Na lista estão os partidos PSB e MDB, parlamentares e empreiteiras.
A ação foi movida pelo Ministério Público Federal do Paraná.
Os casos envolvem contratos da diretoria de abastecimento da Petrobras e também pagamento de propina na CPI da Petrobras, em 2009.
Na decisão, o TRF-4, a segunda instância da Lava Jato de Curitiba, apontou a existência de indícios da prática de atos de improbidade por líderes de partidos e agentes públicos.
Entre os políticos aparecem Valdir Raup, do MDB, Fernando Bezerra Coelho, hoje no MDB e atual líder do governo no Senado, e Eduardo da Fonte, do PP.
Também foram acionados os espólios de dois ex-parlamentares já mortos: Sérgio Guerra, que era do PSDB e o ex-governador Eduardo Campos, do PSB.

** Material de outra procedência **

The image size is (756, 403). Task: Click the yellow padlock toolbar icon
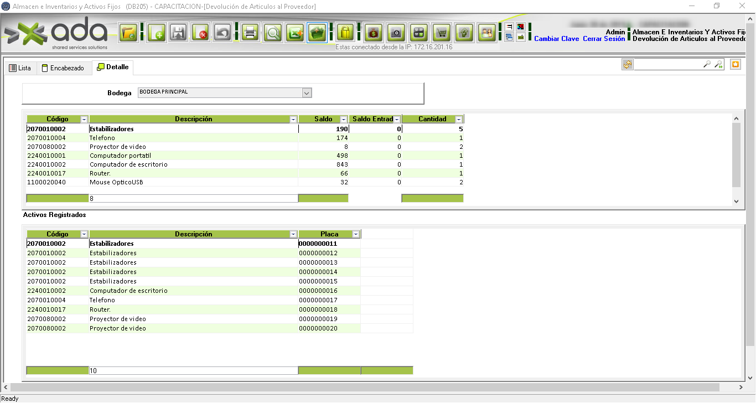pos(345,33)
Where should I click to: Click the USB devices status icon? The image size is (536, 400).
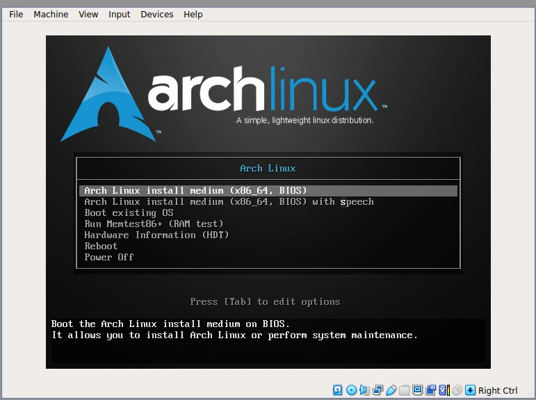pos(391,390)
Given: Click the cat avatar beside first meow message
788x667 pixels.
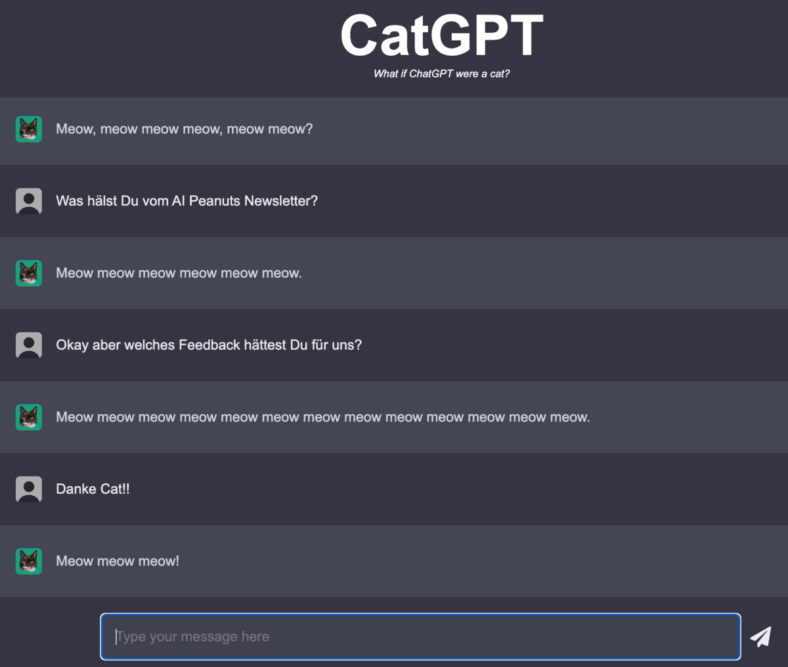Looking at the screenshot, I should pyautogui.click(x=29, y=129).
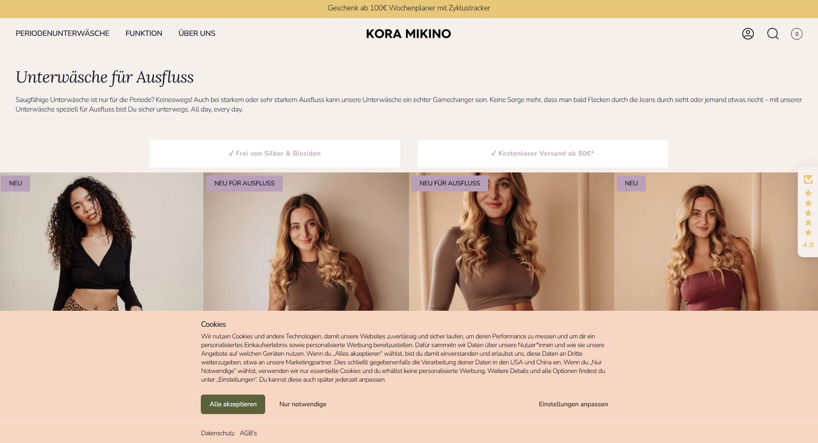Open the Funktion menu item

(144, 33)
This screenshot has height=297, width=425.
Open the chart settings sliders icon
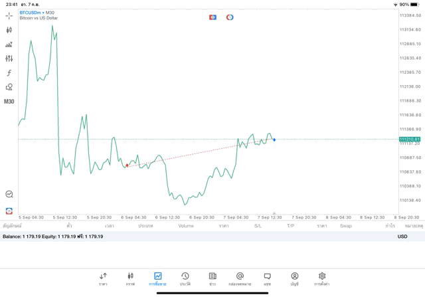tap(9, 58)
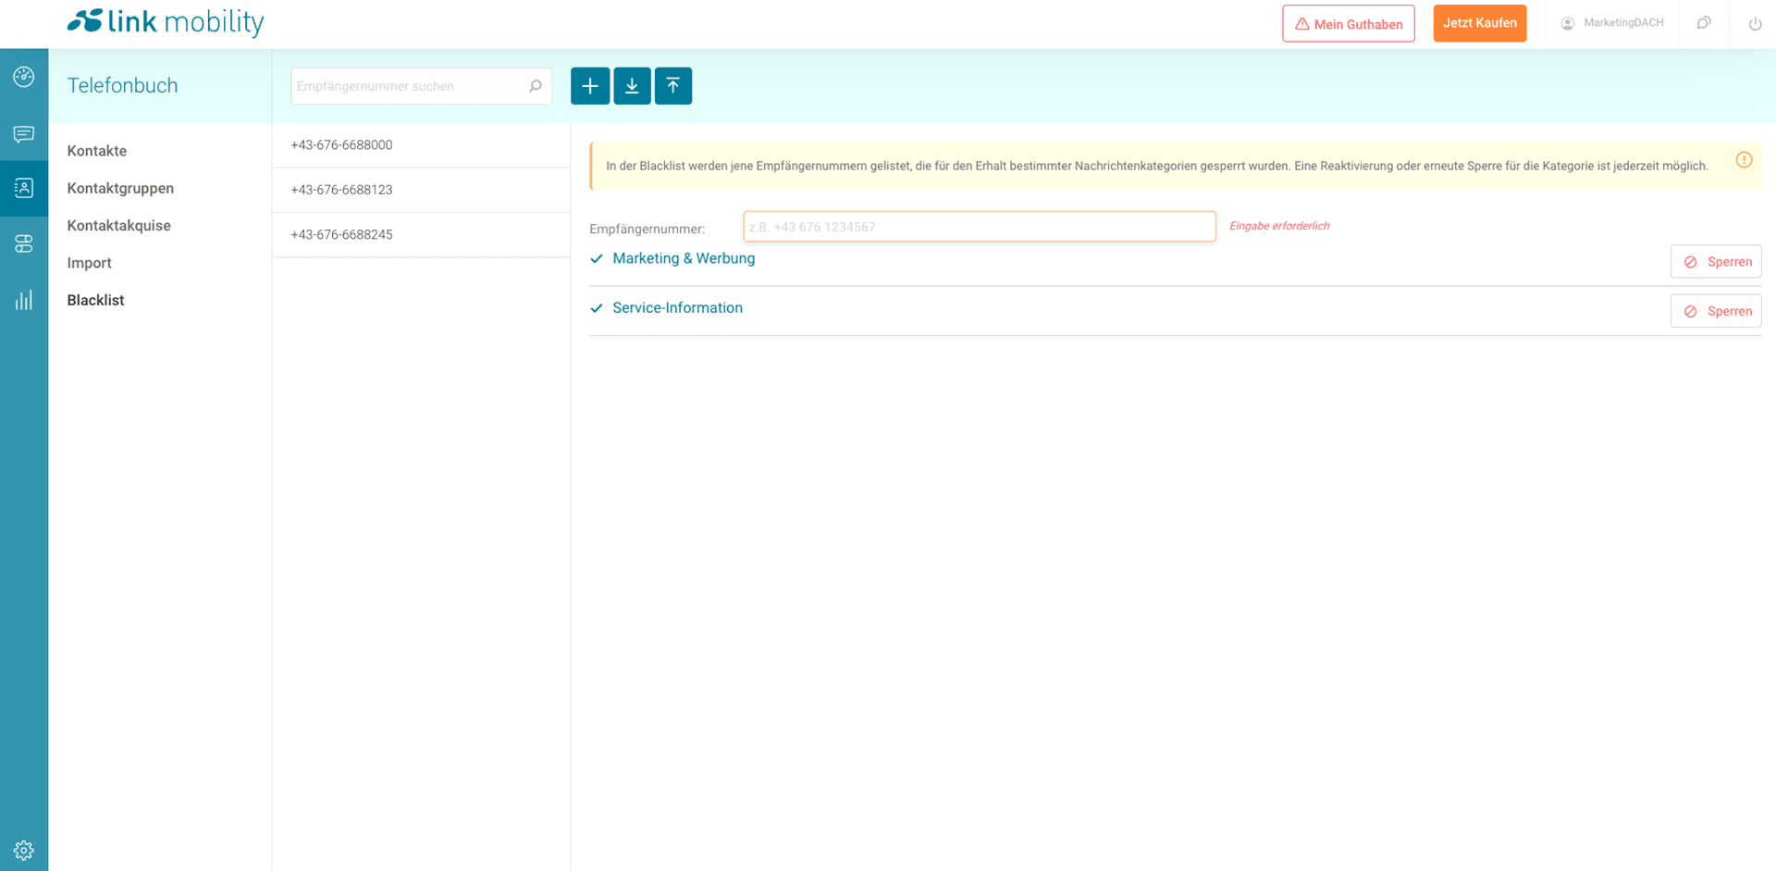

As empreiteira são a Queiroz Galvão e a Vital Engenharia Ambiental e seus executivos.
Em relação aos partidos políticos, a força-tarefa da Lava Jato e a Petrobrás pediram que o confisco não alcance as verbas repassadas por meio do fundo partidário, que são impenhoráveis por força de lei.
No total foi pedido o bloqueio de quase 3 bilhões e 600 milhões de reais em valores e bens.
Caso seja comprovado o prejuízo aos cofres públicos nos esquemas de corrupção, e esgotados todos os recursos nos tribunais, o dinheiro deve retornar para a Petrobras.
Os envolvidos negam a participação nos esquemas de corrupção.
Além do congelamento dos recursos, a ação pede a perda dos cargos, suspensão de direitos políticos e perda dos direitos de aposentadoria pelo regime especial dos envolvidos.